What is being asked: Express each line of the data below as one string in a JSON list, skipping blank lines.

[Begin]

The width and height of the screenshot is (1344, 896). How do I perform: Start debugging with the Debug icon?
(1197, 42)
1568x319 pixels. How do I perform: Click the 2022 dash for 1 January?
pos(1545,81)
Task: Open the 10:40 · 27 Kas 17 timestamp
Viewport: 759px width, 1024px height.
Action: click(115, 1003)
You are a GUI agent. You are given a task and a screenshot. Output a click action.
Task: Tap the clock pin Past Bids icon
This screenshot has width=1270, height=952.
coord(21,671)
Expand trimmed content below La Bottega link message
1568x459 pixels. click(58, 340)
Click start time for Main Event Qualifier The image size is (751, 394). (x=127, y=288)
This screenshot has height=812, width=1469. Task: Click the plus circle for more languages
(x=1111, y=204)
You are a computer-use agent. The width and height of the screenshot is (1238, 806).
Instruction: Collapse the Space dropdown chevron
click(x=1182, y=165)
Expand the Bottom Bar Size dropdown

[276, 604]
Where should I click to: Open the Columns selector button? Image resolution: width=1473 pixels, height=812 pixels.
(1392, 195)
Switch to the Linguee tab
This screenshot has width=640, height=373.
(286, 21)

[End]

Correct response:
[
  "The width and height of the screenshot is (1344, 896). How do I perform: Start debugging with the Debug icon?",
  "(1197, 42)",
  "1568x319 pixels. How do I perform: Click the 2022 dash for 1 January?",
  "pos(1545,81)",
  "Task: Open the 10:40 · 27 Kas 17 timestamp",
  "Viewport: 759px width, 1024px height.",
  "Action: click(115, 1003)",
  "You are a GUI agent. You are given a task and a screenshot. Output a click action.",
  "Task: Tap the clock pin Past Bids icon",
  "This screenshot has width=1270, height=952.",
  "coord(21,671)",
  "Expand trimmed content below La Bottega link message",
  "1568x459 pixels. click(58, 340)",
  "Click start time for Main Event Qualifier The image size is (751, 394). (x=127, y=288)",
  "This screenshot has height=812, width=1469. Task: Click the plus circle for more languages",
  "(x=1111, y=204)",
  "You are a computer-use agent. The width and height of the screenshot is (1238, 806).",
  "Instruction: Collapse the Space dropdown chevron",
  "click(x=1182, y=165)",
  "Expand the Bottom Bar Size dropdown",
  "[276, 604]",
  "Where should I click to: Open the Columns selector button? Image resolution: width=1473 pixels, height=812 pixels.",
  "(1392, 195)",
  "Switch to the Linguee tab",
  "This screenshot has width=640, height=373.",
  "(286, 21)"
]